Buick 110th anniversary remembers M18 Hellcat from WWII
As General Motors’ Buick nameplate celebrates its 110th anniversary, what better way to mark the occasion than to draw attention to its highly celebrated M18 tank destroyer, also known as the Hellcat. Production of the M 18 Hellcat commenced in mid-1943 and ended in October 1944. At the time, the project was a big secret and the press ran the new tank destroyer story only a month before production concluded. This apart, Buick factory workers were pressed into service to create war good for WWII including 20,000 powertrains, cartridge cases, and 9.7 million 20-mm shells, among others things.
Its design was formulated in the studios of Harley Earl who were credited with design of the Hellcat, right down to the logo on the vehicle’s front corner while patches worn by the crew were designed by Earl’s staff. The Hellcat was accompanied with a byline, ‘Seek, Strike and Destroy’ giving an idea just what this high performance tank destroyer was capable of where enemy tanks were concerned.
Weighing a total of 20 tons, Hellcat was one of the fastest tanks with a travel capacity of 60 mph. It was powered by a 9 cylinder, 450 hp radial aircraft engine mated to a three speed hydramatic transmission. Testing of tanks was akin to that of passenger cars at the General Motors Milford Proving Ground, which was specially designed at the time to be a worthy tank test ground.

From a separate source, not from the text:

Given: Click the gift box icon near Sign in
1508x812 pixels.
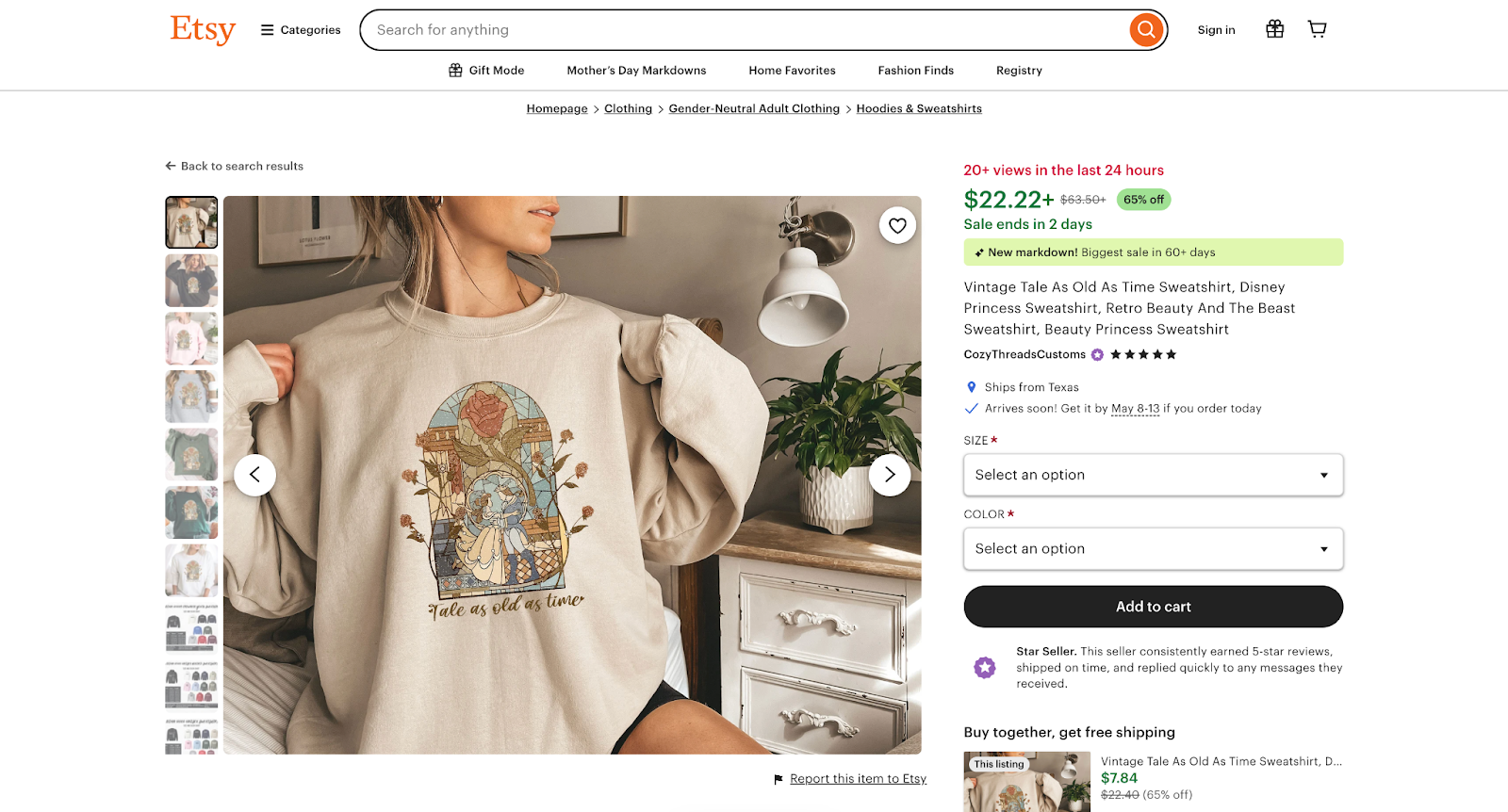Looking at the screenshot, I should click(1274, 28).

Bill Gross, a historian who restored an M18 now on display at the Sloan Museum in Flint, Mich., said, “The Hellcat was considered the hot rod of World War II.” “To give perspective, most German tanks of the day were capable of just 20 mph and even today’s M1 Abrams tank is outpaced by the Hellcat.” “The men and women who developed the Hellcat and assembled them on the Buick line in Flint contributed a great deal to the war effort and to military engineering history.” “These people were instrumental in bringing such a great conflict to a close and their innovations are still in use today – the M18’s suspension remains a common design inspiration for modern military vehicles.”